Displayed 1 paths for requested prefix

Examining Sticky MAC Addresses

You can identify static or "sticky" MACs in EVPN by the presence of "MM:0, sticky MAC" in the Extended Community line of the output from net show bgp evpn route vni <vni> mac <mac>:

cumulus@switch:~$ net show bgp evpn route vni 10101 mac 00:02:00:00:00:01
BGP routing table entry for [2]:[0]:[0]:[48]:[00:02:00:00:00:01]
Paths: (1 available, best #1)
  Not advertised to any peer
  Route [2]:[0]:[0]:[48]:[00:02:00:00:00:01] VNI 10101
  Local
    6.0.0.18 from 0.0.0.0 (6.0.0.18)
      Origin IGP, localpref 100, weight 32768, valid, sourced, local, bestpath-from-AS Local, best
      Extended Community: ET:8 RT:60176:10101 MM:0, sticky MAC
      AddPath ID: RX 0, TX 46
      Last update: Tue Apr 11 21:44:02 2017

Displayed 1 paths for requested prefix

Troubleshooting EVPN

The primary way to troubleshoot EVPN is by enabling FRR debug logs.
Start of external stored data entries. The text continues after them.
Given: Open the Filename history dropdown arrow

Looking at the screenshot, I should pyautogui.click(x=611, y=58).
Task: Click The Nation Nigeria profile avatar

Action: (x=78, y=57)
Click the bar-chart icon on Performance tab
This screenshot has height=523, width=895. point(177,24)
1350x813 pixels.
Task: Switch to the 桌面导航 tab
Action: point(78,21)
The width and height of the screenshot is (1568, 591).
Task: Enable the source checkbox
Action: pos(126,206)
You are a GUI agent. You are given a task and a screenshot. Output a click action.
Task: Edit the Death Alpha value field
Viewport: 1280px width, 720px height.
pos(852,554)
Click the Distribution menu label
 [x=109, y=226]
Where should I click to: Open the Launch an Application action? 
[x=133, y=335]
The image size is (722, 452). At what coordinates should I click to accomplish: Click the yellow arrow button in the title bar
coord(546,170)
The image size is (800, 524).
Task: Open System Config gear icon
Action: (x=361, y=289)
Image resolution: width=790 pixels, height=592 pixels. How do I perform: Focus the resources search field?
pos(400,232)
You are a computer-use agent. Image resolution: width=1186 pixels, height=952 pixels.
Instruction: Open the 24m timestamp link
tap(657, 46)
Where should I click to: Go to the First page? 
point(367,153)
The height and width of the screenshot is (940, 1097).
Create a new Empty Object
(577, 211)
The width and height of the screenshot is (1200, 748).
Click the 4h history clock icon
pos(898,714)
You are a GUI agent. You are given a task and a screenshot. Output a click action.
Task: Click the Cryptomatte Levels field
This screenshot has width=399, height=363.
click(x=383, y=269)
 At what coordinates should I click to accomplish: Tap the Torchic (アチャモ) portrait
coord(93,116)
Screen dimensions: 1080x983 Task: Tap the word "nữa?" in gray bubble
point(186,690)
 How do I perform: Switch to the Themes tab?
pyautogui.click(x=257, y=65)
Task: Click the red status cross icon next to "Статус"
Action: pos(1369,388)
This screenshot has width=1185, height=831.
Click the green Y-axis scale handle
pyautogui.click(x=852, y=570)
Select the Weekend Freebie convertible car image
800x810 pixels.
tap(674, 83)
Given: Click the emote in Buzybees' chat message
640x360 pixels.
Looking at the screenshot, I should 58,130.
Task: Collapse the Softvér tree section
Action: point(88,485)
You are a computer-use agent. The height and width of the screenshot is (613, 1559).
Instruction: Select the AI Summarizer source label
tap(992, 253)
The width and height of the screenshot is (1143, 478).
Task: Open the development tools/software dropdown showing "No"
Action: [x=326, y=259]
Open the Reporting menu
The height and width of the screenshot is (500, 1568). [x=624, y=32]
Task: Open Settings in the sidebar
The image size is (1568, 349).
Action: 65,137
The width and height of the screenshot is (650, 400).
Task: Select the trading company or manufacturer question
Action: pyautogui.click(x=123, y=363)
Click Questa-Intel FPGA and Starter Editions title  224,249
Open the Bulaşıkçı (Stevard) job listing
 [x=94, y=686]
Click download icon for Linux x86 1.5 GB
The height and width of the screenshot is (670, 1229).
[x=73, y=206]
The relevant debug options are:

  • debug zebra vxlan — which traces VNI addition and deletion (local and remote) as well as MAC and neighbor addition and deletion (local and remote).
  • debug zebra kernel — which traces actual netlink messages exchanged with the kernel, which includes everything, not just EVPN.
  • debug bgp updates — which traces BGP update exchanges, including all updates. Output is extended to show EVPN specific information.
  • debug bgp zebra — which traces interactions between BGP and zebra for EVPN (and other) routes.

Caveats

The following caveats apply to EVPN in this version of Cumulus Linux:

  • When EVPN is enabled on a switch (VTEP), all locally defined VNIs on that switch and other information (such as MAC addresses) pertaining to them will be advertised to EVPN peers. There is no provision to only announce certain VNIs.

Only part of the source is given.